Rolf opened both eyes this time. The little man was floating down to the ground at the foot of the bush. Shep had seated himself on his haunches.
“If you mean the boy,” Shep said gruffly, “there’s nothing for us to discuss. He’s my ward, you know. I’ll not have him associating with blackguards, will-o-the-wisps— or gremlins. And it’s a gremlin that you are, in spite of your green suit and green accent… Speaking of the way I talk, how about you?”

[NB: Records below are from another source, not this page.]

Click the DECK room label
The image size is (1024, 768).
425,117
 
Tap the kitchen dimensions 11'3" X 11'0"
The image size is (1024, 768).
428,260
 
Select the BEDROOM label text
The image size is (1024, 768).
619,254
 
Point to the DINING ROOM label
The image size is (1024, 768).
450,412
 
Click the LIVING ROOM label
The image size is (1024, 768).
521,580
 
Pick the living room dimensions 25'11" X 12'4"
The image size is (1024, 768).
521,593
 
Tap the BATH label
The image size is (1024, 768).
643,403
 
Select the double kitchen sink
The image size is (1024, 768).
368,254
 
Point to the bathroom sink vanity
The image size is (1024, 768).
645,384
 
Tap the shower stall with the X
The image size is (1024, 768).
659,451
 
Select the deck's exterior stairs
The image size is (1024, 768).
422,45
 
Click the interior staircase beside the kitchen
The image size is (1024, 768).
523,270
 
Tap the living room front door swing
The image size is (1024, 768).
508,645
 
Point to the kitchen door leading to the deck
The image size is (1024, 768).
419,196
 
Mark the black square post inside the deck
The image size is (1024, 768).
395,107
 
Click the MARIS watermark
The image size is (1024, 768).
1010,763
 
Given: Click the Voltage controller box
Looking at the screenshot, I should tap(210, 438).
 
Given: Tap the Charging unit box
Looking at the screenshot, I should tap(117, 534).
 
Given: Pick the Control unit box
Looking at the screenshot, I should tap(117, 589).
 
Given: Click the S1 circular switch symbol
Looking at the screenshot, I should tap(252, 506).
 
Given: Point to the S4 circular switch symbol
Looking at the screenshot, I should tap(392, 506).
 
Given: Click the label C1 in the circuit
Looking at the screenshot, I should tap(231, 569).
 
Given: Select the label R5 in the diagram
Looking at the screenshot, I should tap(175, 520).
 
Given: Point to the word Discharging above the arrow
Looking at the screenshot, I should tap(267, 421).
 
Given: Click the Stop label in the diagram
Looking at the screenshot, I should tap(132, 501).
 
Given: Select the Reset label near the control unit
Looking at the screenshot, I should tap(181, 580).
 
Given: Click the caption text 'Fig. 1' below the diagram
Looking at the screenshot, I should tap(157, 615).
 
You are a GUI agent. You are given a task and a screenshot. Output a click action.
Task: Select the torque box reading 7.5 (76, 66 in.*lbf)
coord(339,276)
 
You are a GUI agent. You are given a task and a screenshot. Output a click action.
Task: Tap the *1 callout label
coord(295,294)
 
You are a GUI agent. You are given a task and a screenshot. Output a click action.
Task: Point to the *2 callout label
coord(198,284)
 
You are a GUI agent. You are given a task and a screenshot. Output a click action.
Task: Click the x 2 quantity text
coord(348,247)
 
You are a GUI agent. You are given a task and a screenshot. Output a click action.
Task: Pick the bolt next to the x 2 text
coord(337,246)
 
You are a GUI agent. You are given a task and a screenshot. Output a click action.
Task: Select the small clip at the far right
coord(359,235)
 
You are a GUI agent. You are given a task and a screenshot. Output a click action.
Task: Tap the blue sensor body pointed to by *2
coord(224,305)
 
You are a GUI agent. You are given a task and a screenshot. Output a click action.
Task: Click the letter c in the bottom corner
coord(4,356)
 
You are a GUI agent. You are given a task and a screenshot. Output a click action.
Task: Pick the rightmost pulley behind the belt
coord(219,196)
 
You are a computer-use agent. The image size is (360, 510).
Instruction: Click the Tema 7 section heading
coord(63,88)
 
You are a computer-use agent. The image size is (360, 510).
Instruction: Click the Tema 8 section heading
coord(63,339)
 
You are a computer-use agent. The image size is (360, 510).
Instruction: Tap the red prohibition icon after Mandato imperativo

“Now Mr. Sheperton, now,” said the gremlin, or whatever he was, soothingly. “Let’s not dig up old bones to pick…”
“Don’t know why not,” muttered Shep—or Mr. Sheperton, as the gremlin called him. “Many a happy hour I’ve spent digging…”
“I meant only that there’s no need for us to argue further on the matter of speech,” said the gremlin. “It’s the boy we should be talking about. A fine lad—”
“Naturally. Educated him myself,” said Mr. Sheperton.
“And indeed it shows. Indeed it does,” said the gremlin hastily. “But the point is, the lad’s been troubled—there’s no denying that.”
“Life’s not a bed of roses,” gruffed Mr. Sheperton. “Have to take the rough with the smooth.”
“To be sure. But why take the rough at all, if you may go smooth all the way ’round?”
“Builds character, that’s why!” snapped Mr. Sheperton. “See here—whatever you call yourself nowadays—”
“Baneen,” said the gremlin.
“See here, Baneen. These are human matters. You keep your gremlin nose out of them!” Mr. Sheperton went on. “The boy’s had a rough summer. All this interest of his in wild animals made him feel different from his friends to begin with. Then, when he tried to get social again, early this summer, he had the bad luck to crack his leg going off a diving board—showing off, of course, but what’s the harm in that—and had to spend several weeks in a cast. Mother busy with an infant sister. Father all tied up with his work. Left him feeling all on his own, just when he got all involved in this ecology business and wanted to start doing something with hi
s life. Very well. He’ll work his way through his problems one way or another, and I’ll thank you not to interfere.”
“You’ll thank me?” piped Baneen, skipping sideways a few steps before Mr. Sheperton’s nose, dancelike on the curled toes of his boots. “Thank me, will you, now? And if I’m not to interfere, what is it yourself is doing?”
“I’m one of the family,” growled Mr. Sheperton. “All the difference in the world.”
“Ah, indeed? Indeed? And does that give you the right to keep the boy from even considering all the fine help I could be offering?” Rolf’s eyes opened wider at this. “Why, a touch, merely a touch of gremlin magic, and he’ll find the answer to all his problems and dreams at once. All that in return for just a wee bit of help, hardly the liftin’ of his littlest finger…”
Mr. Sheperton growled and got to all four legs. Baneen leaped backwards a half step and then started to rise right off the ground. But they were both frozen in their places by a sudden roaring voice:
“BANEEN! AND WHAT ARE YOU UP TO NOW, ME SLIPPERY LITTLE MAN?” Another gremlin stepped from behind a bush. “What’s going on here?” he demanded “And who are you, dog?”
“Sheperton. Mr. Sheperton,” replied Shep, coldly.
Baneen glided back to the ground and touched down lightly. “Ah there, Lugh, darling,” Baneen said, keeping one eye on Shep. “Sure and all, the grim beast would have killed me five times over if it’d not been for your mighty self coming to my rescue…”
“Rescue is it? That depends on what it is that you’ve been up to,” snapped the second gremlin. “Now answer me quick, or I’ll be putting you under a spell in a damp cellar for five thousand years—and well, you know I can do it! That or anything else I’ve a mind to!”
Lying there watching them, Rolf believed the newcomer wholeheartedly. There was something about this gremlin named Lugh that was extremely convincing, although at the same time it was puzzling. Because in an odd way, Lugh seemed to be many times larger and more threatening than he actually was. Rolf squinted at him, wondering if the fall from his bike hadn’t done something to his head, after all.